Damn you, Richard Baker! Did you steal my notes?
While browsing around on my continuous search for inspirational material for my Ancient Lands setting, I stumbled on Primeval Thule, a new RPG setting by Richard Baker, David Noonan, and Stephen Schubert that had a Kickstarter last year, but never really got a second glance from me. The final version was completed and released just last month, and with the 272 pages pdf being only 15€, I decided to make the gamble and give it a try without any helpful reviews of it being around it. And it looks good. Really good. You might even say too good!

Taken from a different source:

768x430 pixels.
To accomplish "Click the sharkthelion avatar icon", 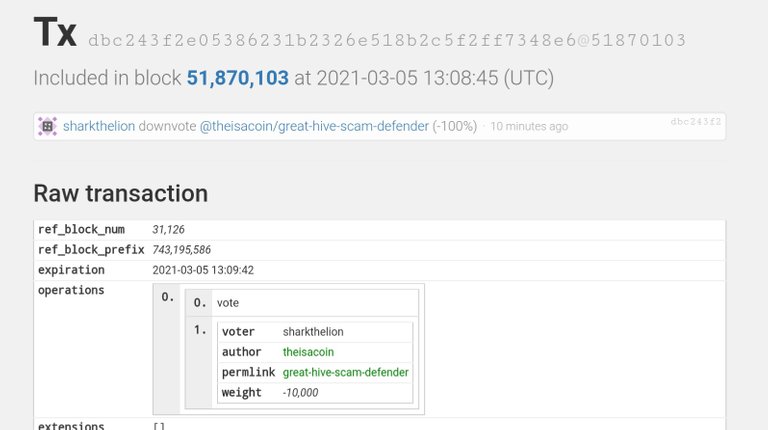I will pos(48,126).
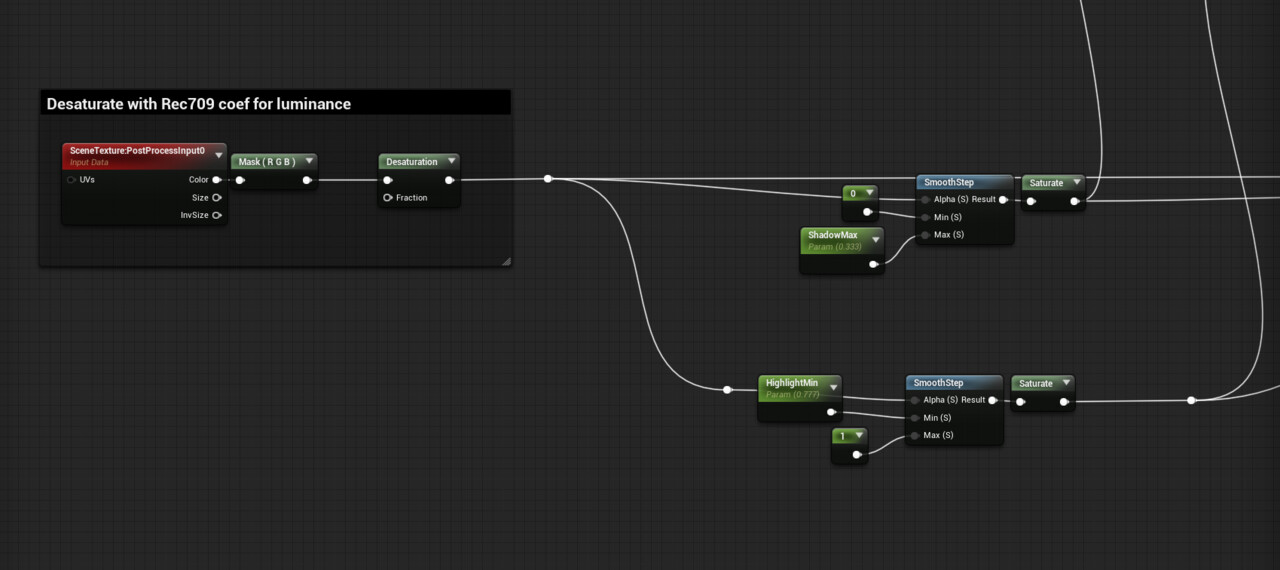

Just after the first two pages I was starting to get a William Gibson moment. The story goes that Gibson was just in the process of finishing up the last touches on his groundbreaking novel Neuromancer, went he went to the theater and watched an obscure sci-fi movie called Blade Runner. And realized with a shock that he was seeing almost exactly the same thing as his own original and entirely new vision. Primeval Thule looks a lot like the outline for my own Ancient Lands setting on which I have been working for the last four years. A large, mostly unexplored continent of wild forests, where humans have arrived just 300 years ago, finding a world inhabited by the remains of the kingdoms of elves, snakemen, rakshasa, and cyclops, with much older and stranger beings slumbering underground and the weapons and armor technology being primarily bronze. Replace “cyclops” with “mountain giant” and make the elven kingdoms still powerful, and the description matches perfectly with the Ancient Lands as well.